When Dunkin' Donuts announced it was planning to roll out a gluten-free donut and muffin nationwide, we posted the news on our Facebook page.
Gluten-free consumers started responding immediately. Many rejoiced. Others paused to voice some concern about cross-contamination issues. And some complained that another unhealthy product was making its way into the gluten-free market place.
Here are some examples of what they said:
"Being from the northeast, aka the land of Dunkin, this is excellent news. Now kids and grownups near DD can more easily participate in school and office donut days."
"As the mother of a gluten sensitive child, this is excellent news! We don't often eat donuts but it is great that Eva won't have to feel deprived if we do!"
"Are they going to be kept in the wrappers until the customer consumes them? Cross contamination is a huge issue with places that claim to have gluten free products!"
"I wish people could understand to truly live a healthy life you need to give up those foods that are in the end going to just make you fat and cause different diseases."
"Sad part is, the media is calling these products "healthy." It may be safe for us celiacs, but it is nowhere near healthy."
The varied reactions don't surprise me. Whenever a mainstream company adds a gluten-free product, the ever-growing gluten-free consumer base demonstrates just how diverse it really is.
I suspect you would put yourself roughly in one of the groups above. I know I do.
Overall I am glad to have mainstream companies provide options for gluten-free customers. Part of the reason is the number of years my family has been contending with the gluten-free diet. Twenty to be exact. For much of that time there seemed no hope you'd ever be debating whether a gluten-free donut at Dunkin' was a good thing or not. You expected that the coffee was all that would ever be safe.
When you live with very few choices for a very long time I think you come to appreciate them more.
Like many in the United States, we have a Dunkin’ Donuts shop right around the corner. We go there every once in awhile, though not enough to pose a health risk to those in the family who are not gluten free. Now my daughter, who has celiac disease, can join us and have something to eat. I don't think she'll overdo it, just as other family members have not.

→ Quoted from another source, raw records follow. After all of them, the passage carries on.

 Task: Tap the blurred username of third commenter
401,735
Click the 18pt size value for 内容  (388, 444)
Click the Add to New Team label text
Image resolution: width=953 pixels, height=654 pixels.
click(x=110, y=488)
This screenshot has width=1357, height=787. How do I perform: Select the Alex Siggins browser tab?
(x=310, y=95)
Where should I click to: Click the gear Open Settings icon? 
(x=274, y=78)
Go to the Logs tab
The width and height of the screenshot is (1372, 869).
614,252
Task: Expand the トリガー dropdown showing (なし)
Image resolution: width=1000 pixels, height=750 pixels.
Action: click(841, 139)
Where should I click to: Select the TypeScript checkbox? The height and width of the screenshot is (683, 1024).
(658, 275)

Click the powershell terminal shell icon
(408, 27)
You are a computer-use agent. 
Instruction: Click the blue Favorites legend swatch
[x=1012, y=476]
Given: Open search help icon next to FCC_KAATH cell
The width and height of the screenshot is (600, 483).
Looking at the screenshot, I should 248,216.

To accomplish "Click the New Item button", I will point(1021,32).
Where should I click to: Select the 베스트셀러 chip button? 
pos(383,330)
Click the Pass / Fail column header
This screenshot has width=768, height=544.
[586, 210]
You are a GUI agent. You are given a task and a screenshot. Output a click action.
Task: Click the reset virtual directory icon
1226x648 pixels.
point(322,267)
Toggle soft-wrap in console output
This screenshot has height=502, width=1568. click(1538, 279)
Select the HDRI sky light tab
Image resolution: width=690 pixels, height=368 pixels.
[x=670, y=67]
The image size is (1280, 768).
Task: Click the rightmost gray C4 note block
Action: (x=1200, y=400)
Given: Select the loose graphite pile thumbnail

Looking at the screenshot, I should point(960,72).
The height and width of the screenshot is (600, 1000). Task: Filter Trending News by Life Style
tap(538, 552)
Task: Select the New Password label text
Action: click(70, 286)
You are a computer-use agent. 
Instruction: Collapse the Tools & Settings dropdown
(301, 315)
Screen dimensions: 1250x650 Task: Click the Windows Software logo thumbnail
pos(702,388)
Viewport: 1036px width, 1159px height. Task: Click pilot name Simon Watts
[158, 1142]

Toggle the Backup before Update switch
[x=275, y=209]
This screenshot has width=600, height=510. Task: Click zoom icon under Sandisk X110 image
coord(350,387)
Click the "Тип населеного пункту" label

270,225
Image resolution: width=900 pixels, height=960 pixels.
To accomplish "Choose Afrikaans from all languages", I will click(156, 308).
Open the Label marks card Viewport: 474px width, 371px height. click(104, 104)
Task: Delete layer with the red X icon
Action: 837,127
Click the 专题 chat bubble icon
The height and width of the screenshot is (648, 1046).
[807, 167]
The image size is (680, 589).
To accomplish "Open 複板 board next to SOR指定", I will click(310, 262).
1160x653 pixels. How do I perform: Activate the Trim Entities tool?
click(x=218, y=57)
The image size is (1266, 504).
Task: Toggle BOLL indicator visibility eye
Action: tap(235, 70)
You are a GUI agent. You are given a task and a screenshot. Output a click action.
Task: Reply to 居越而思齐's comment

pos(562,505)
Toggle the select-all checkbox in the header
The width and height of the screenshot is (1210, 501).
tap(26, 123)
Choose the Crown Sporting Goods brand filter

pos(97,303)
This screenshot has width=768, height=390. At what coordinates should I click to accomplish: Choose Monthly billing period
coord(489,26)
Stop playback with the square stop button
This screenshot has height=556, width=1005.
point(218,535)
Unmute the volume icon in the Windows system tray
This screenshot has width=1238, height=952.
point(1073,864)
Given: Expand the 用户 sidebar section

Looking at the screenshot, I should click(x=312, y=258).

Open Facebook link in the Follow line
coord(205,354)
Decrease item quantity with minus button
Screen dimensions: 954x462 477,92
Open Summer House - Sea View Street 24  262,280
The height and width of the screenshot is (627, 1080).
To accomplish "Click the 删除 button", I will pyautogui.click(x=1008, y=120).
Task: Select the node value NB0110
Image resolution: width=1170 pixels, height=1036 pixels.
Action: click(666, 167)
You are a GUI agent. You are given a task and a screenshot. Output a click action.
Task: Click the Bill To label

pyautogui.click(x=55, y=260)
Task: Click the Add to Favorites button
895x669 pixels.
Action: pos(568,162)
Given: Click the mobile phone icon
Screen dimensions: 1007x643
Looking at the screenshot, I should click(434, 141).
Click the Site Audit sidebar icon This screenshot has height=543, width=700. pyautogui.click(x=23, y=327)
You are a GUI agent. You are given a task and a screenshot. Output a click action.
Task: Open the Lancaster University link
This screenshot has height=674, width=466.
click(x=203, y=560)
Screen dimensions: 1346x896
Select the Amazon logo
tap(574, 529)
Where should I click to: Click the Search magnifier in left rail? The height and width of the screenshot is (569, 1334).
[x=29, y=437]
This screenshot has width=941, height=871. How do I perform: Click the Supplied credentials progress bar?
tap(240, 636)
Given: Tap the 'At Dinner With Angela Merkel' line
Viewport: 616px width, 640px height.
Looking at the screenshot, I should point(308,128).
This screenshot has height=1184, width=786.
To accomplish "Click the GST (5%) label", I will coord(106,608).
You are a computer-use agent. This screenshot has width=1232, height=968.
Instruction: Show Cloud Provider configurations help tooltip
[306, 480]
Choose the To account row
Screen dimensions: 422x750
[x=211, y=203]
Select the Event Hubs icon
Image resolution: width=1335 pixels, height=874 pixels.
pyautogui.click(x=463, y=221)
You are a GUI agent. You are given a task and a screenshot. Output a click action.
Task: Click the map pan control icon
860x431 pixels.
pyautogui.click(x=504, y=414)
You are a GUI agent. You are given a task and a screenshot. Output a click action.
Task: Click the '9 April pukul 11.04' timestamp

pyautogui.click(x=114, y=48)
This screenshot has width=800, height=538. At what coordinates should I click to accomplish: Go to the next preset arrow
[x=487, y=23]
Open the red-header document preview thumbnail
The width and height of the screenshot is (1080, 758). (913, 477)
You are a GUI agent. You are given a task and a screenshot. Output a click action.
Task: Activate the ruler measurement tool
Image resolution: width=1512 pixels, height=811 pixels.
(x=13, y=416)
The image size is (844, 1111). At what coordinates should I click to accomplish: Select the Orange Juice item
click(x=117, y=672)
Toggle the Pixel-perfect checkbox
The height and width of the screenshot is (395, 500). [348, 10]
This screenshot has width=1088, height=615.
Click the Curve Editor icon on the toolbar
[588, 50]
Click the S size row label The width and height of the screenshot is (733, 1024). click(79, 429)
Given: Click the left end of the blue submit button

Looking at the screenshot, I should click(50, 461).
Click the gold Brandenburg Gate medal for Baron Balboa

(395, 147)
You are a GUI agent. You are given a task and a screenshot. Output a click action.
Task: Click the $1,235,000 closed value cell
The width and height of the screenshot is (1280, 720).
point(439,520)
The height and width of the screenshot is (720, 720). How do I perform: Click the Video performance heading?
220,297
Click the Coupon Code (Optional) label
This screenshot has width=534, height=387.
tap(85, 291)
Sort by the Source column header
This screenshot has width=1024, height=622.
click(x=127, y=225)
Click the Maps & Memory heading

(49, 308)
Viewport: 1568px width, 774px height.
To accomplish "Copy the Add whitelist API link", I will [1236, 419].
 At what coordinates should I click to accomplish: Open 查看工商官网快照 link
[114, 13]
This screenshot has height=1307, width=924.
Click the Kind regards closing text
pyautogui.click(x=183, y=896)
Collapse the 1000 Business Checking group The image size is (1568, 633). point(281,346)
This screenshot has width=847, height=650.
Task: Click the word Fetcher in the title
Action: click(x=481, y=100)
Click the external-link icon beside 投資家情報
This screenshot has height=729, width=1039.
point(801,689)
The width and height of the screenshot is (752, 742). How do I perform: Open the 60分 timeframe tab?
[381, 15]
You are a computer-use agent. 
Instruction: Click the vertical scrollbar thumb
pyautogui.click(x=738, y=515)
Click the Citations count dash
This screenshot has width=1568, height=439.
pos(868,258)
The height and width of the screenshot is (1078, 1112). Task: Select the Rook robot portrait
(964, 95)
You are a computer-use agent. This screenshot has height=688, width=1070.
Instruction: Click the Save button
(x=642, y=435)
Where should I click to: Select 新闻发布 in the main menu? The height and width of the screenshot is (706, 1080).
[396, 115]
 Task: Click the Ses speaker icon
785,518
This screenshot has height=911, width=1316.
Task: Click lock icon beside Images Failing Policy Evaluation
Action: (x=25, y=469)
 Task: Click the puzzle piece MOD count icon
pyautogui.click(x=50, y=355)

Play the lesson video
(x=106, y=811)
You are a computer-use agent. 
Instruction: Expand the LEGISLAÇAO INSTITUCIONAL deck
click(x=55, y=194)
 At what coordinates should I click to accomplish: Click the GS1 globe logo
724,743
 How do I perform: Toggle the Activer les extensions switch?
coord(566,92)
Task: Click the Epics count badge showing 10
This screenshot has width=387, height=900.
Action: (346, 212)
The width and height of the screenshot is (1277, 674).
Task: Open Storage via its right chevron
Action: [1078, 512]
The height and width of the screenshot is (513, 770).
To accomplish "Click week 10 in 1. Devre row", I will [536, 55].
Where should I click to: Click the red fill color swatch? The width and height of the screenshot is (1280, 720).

But she no longer has to eat something before we go or carry along something from home. She can still just have coffee if she'd like. The difference is she gets to choose just like everyone else.
In part that's possible because Dunkin' Donuts has taken steps to prevent the cross contamination that is a legitimate worry for those who have celiac disease and gluten intolerance. The company, which has been test marketing the gluten-free options for a few months, is offering products that are prepared in a dedicated facility and packaged to protect their gluten-free integrity. (We’ll have more details on the gluten-free products in a story in the Sept./Oct. issue of Gluten-Free Living.)
So count me in the column of those doing a little happy dance over the Dunkin' Donut news. I respect anyone who swears they will never eat a gluten-free Dunkin' donut or muffin because it's unhealthy. You have the right to make that choice. And now gluten-free men and women who would occasionally like to enjoy a donut and coffee for a morning meeting or a breakfast date, and the children who’d like to stop for a donut and milk, have a choice too.